Darnton (Robert)


Un parcours engagé, de l’étude des publics de la lecture au XVIIIe siècle à la défense des intérêts des lecteurs du XXIe siècle

 

Robert Darnton, né en 1939, est un universitaire américain spécialiste de l’histoire européenne, de l’histoire du livre et des idées, en particulier au siècle des Lumières. Étudiant à Harvard et Oxford, il est passé brièvement par le journalisme avant d’entamer une carrière académique à Princeton où il a été professeur d’histoire jusqu’en 2007 avant de devenir chief librarian à Harvard, poste qu’il occupera jusqu’en 2015 (Chartier, 2019 ; Darnton, 2009a : 9-19 ; Darnton, 2014a ; Ireland, 2015).

Portrait de Robert Darnton souriant et bras croisés

Robert Darnton (source : http://www.robertdarnton.org/ ; CC BY-NC 4.0)

Si les travaux du Darnton historien ont principalement pour objet le XVIIIe siècle français, et dans cette période, l’histoire du livre, en particulier celle des conditions de production, de diffusion et d’accès à l’imprimé pour les publics de l’époque, les interventions du Darnton expert et responsable engagé éclairent, pour le public d’aujourd’hui – du chercheur au citoyen inquiet des évolutions qui affectent le monde de l’écrit et de l’information – les choix, décisions et débats du moment, en rapport avec l’émergence du numérique et son impact sur l’écrit et la lecture.

Son engagement, comme chercheur, comme responsable de la politique d’une grande bibliothèque et comme citoyen, l’a ainsi conduit à intervenir à plusieurs reprises dans des débats qui avaient pour objet aussi bien les évolutions, dérives ou risques liés au numérique que la situation du livre et de l’imprimé. Et cela dans un contexte nouveau où les menaces touchent autant à la marchandisation et à la possible mainmise de quelques grands groupes sur les gisements documentaires qu’à la possible et déjà commencée disparition de certaines ressources, comme des collections de journaux ou de livres considérées comme trop fragiles ou ayant fait l’objet d’une numérisation parfois hâtive (Darnton, 2009a). En France, il a ainsi pu prendre position sur la question des fake news via une tribune donnée au journal Le Monde (Darnton, 2017) ou encore exprimer son point de vue expert sur les problématiques liées à l’avenir du livre dans une série d’émissions sur France Culture (Darnton, Gruau, 2017).

> **Consigne écrite 1**: Recopiez le passage du texte sur Robert Darnton qui va de « Un parcours engagé, de » jusqu'à « CC BY-NC 4.0) » inclus.
> **Consigne écrite 2**: D'après le texte sur Robert Darnton, qu'est-ce qui l'a amené à prendre part plusieurs fois à des débats sur le numérique et sur le livre ? Répondez en une à trois phrases.

> **Données fournies**:
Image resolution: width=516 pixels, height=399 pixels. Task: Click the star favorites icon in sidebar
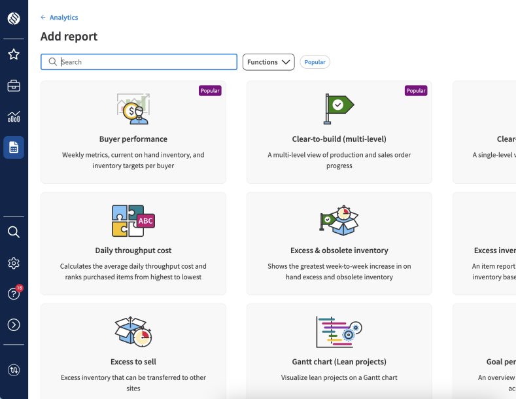(14, 54)
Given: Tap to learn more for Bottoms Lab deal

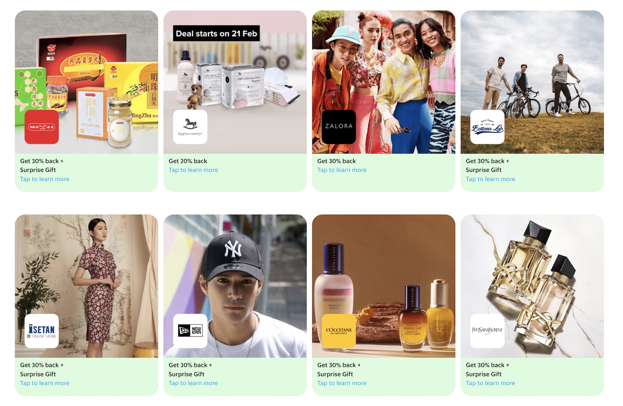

> **Réponse écrite 1**:
Un parcours engagé, de l’étude des publics de la lecture au XVIIIe siècle à la défense des intérêts des lecteurs du XXIe siècle

 

Robert Darnton, né en 1939, est un universitaire américain spécialiste de l’histoire européenne, de l’histoire du livre et des idées, en particulier au siècle des Lumières. Étudiant à Harvard et Oxford, il est passé brièvement par le journalisme avant d’entamer une carrière académique à Princeton où il a été professeur d’histoire jusqu’en 2007 avant de devenir chief librarian à Harvard, poste qu’il occupera jusqu’en 2015 (Chartier, 2019 ; Darnton, 2009a : 9-19 ; Darnton, 2014a ; Ireland, 2015).

Portrait de Robert Darnton souriant et bras croisés

Robert Darnton (source : http://www.robertdarnton.org/ ; CC BY-NC 4.0)

> **Réponse écrite 2**: C'est son engagement qui l'y a conduit : comme chercheur, comme responsable de la politique d'une grande bibliothèque et comme citoyen.